Data records:
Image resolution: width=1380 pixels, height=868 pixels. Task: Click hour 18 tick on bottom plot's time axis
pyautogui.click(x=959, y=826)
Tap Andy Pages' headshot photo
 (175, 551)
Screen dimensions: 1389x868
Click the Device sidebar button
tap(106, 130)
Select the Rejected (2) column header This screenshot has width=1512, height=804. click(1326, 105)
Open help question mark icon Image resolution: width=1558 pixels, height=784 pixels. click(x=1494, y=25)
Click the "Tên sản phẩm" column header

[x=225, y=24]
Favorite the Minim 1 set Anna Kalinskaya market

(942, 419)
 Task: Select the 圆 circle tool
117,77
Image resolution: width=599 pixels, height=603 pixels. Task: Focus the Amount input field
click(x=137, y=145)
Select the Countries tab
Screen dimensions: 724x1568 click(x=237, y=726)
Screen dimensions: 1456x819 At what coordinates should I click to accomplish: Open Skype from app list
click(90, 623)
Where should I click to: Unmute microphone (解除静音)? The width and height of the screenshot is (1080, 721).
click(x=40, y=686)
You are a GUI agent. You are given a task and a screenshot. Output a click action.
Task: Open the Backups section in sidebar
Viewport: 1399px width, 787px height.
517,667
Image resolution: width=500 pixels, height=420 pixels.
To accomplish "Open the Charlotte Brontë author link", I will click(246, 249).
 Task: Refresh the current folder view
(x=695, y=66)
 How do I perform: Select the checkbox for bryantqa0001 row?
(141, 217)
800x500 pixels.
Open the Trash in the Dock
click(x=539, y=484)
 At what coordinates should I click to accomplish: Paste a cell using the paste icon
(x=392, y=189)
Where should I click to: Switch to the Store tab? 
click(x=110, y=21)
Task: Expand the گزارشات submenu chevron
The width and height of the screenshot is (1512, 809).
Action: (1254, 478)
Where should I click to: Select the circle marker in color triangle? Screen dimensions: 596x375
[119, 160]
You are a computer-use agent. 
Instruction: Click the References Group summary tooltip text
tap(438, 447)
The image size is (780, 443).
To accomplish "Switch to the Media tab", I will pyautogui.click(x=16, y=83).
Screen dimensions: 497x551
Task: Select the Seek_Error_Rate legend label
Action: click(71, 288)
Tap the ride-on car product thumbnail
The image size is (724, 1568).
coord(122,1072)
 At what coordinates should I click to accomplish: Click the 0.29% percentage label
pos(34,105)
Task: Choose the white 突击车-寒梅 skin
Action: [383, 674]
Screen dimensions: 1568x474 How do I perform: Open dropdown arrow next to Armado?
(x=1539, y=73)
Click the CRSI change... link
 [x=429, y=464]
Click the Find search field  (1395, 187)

EXERCISE: Copy out all lines above that include the string "agent".

ANSWER BOX:
You are a GUI agent. You are given a task and a screenshot. Output a click action.
You are a computer-use agent. 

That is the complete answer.